Task objective: Would you please set down, word for word, the lines from the one with "Image resolution: width=929" through the final line of the data below, omitting any pictures?
• • • • • • •
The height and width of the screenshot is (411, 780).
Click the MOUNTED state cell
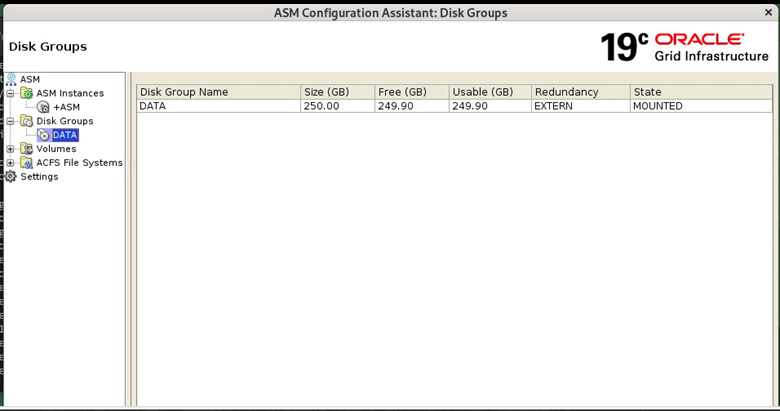click(x=700, y=106)

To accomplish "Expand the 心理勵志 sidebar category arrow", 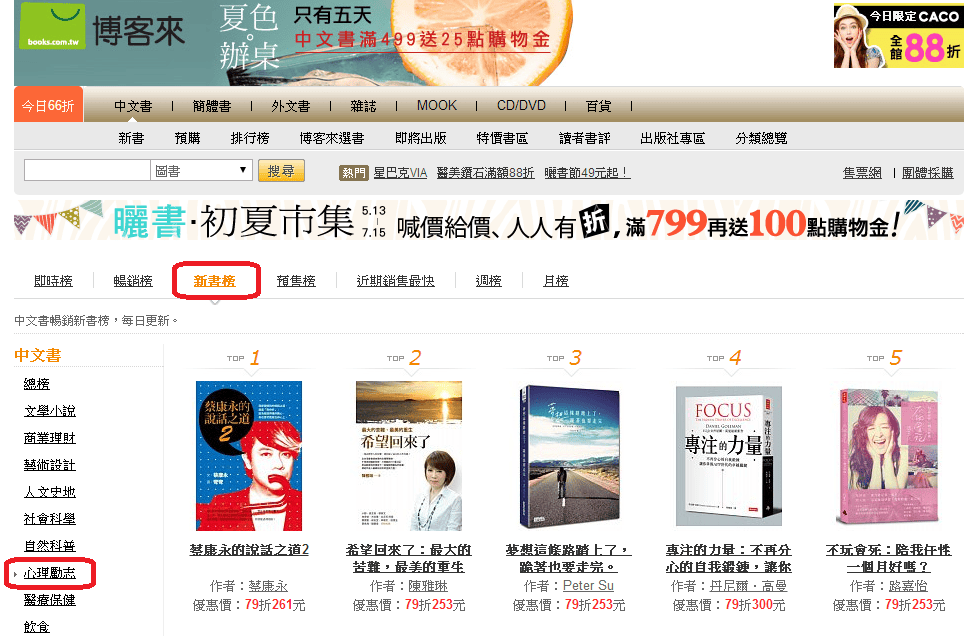I will [16, 574].
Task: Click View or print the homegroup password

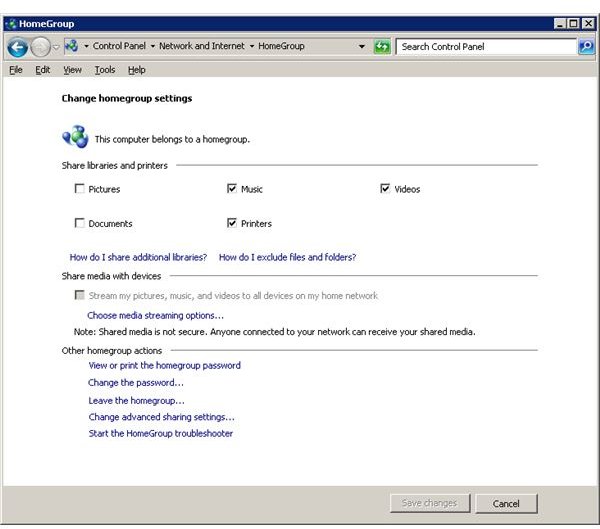Action: coord(164,366)
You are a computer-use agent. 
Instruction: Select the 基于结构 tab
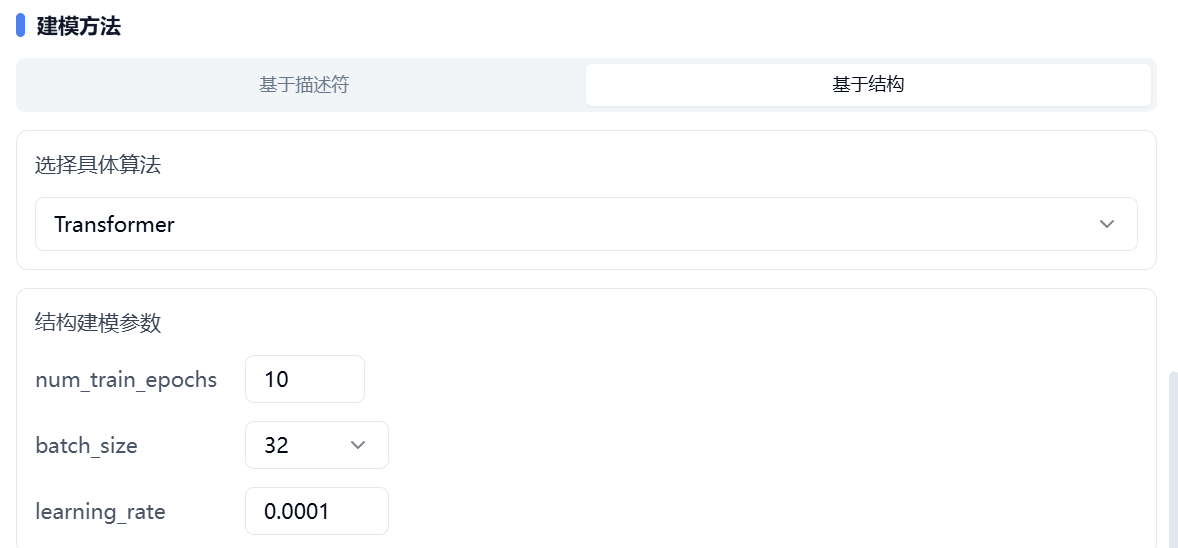coord(868,85)
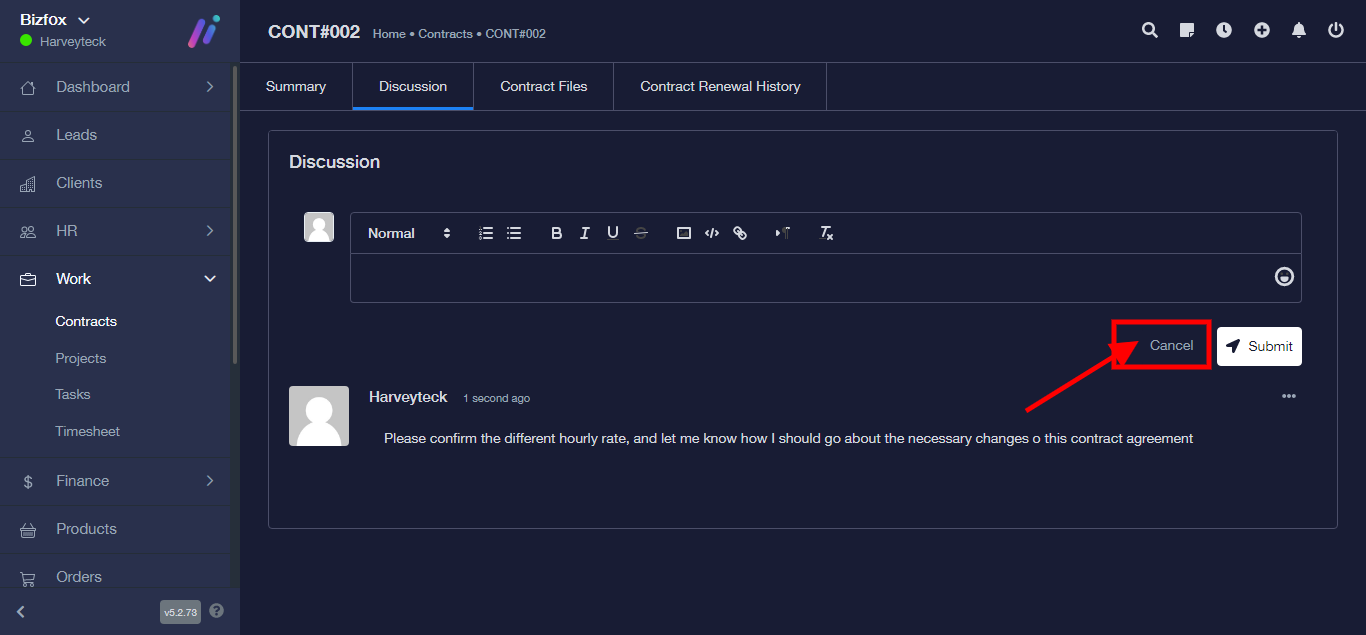Open the notifications bell
This screenshot has width=1366, height=635.
pyautogui.click(x=1299, y=30)
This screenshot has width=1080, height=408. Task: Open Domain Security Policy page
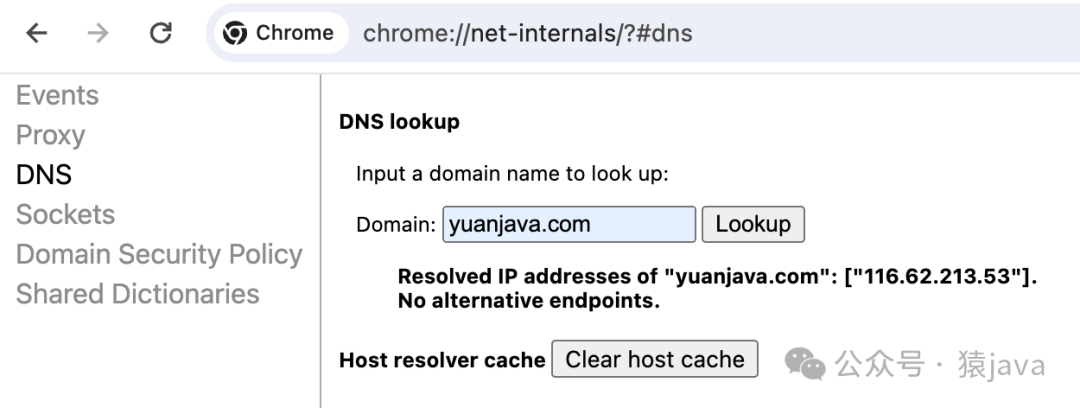(159, 254)
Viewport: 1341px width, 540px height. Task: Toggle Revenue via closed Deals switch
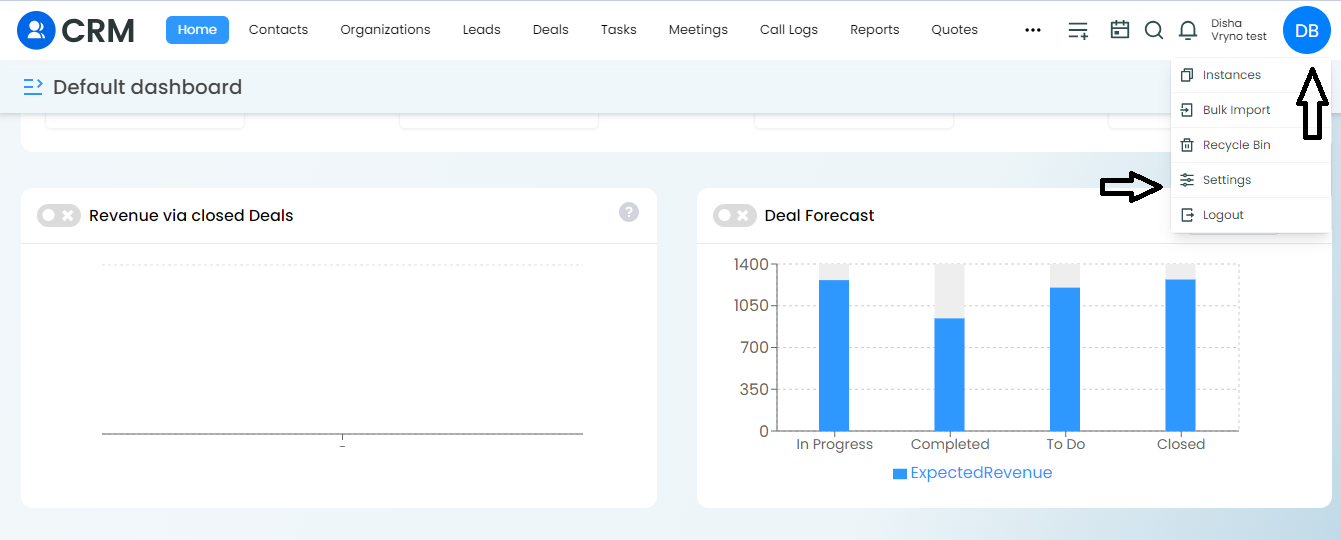59,215
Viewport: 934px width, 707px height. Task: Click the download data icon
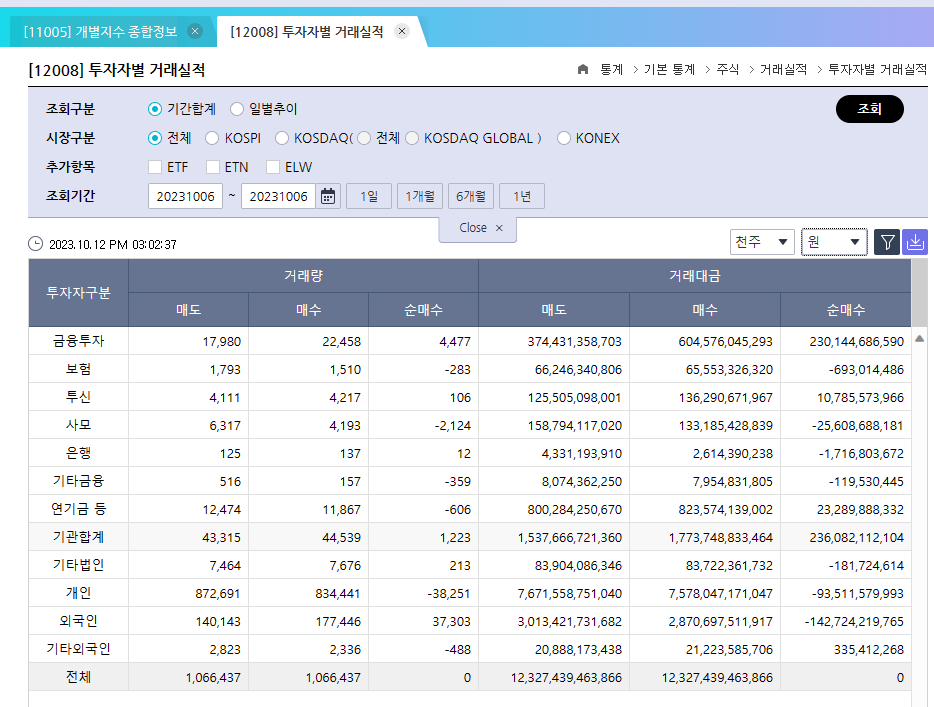click(x=915, y=242)
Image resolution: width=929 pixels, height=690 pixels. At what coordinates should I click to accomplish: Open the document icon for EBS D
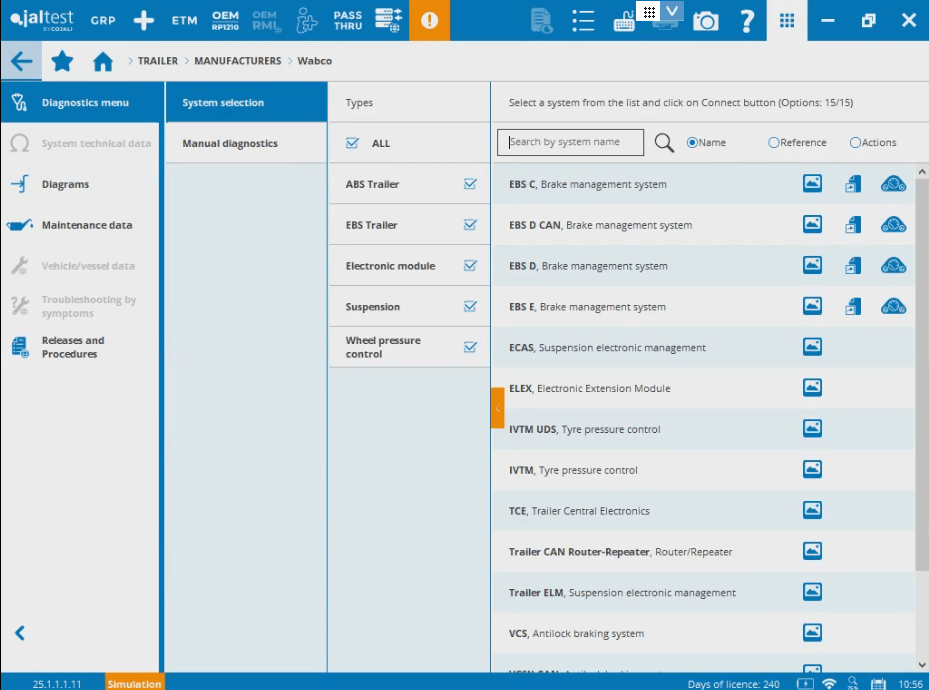tap(853, 266)
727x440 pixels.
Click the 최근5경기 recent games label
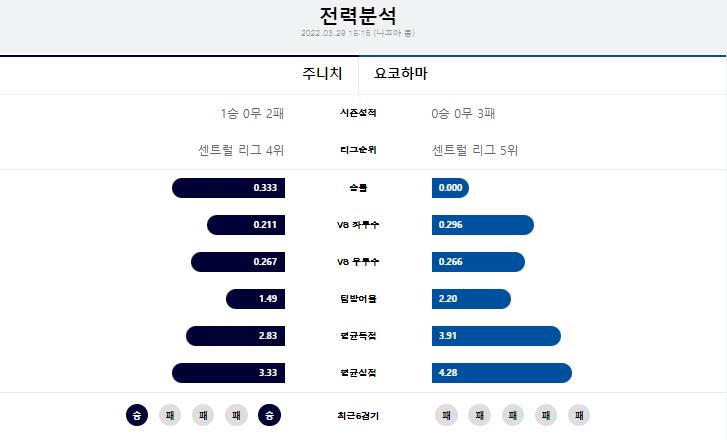tap(358, 415)
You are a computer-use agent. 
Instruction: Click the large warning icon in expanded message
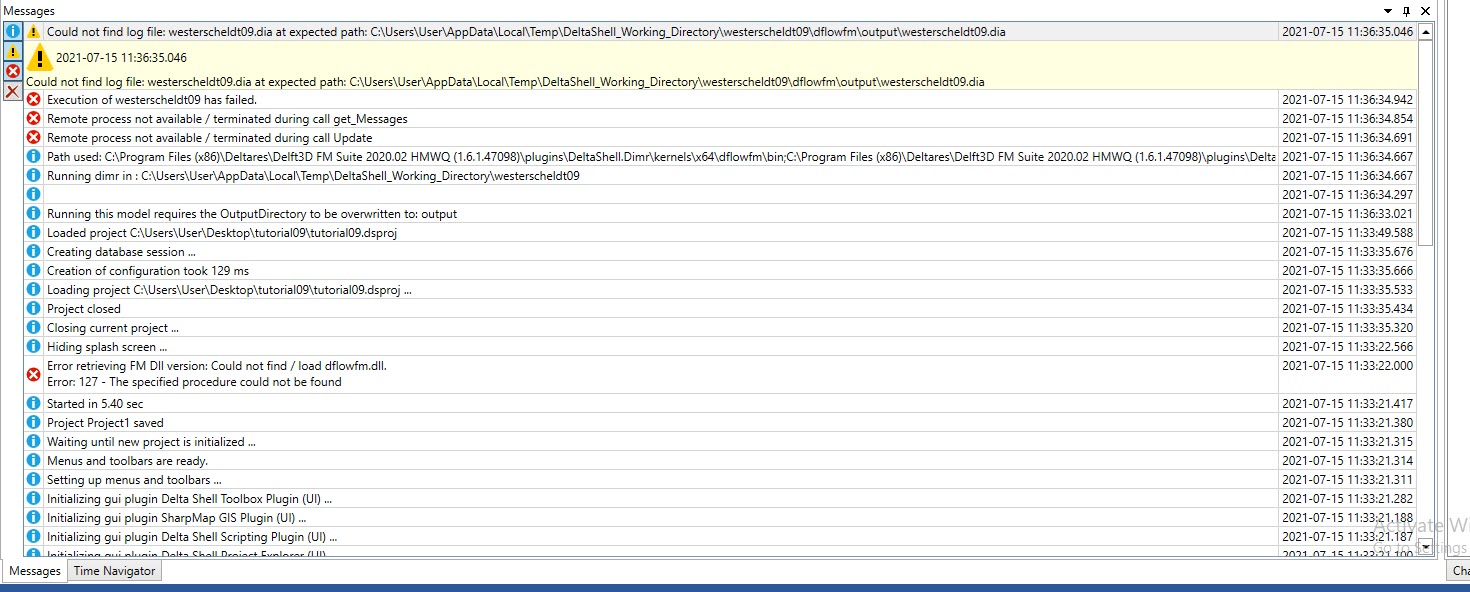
• • • • • • •
Exercise answer:
Image resolution: width=929 pixels, height=690 pixels. At what coordinates should I click to accomplish: Open the document icon for EBS D
tap(853, 266)
727x440 pixels.
Click the 최근5경기 recent games label
tap(358, 415)
You are a computer-use agent. 
Instruction: Click the large warning icon in expanded message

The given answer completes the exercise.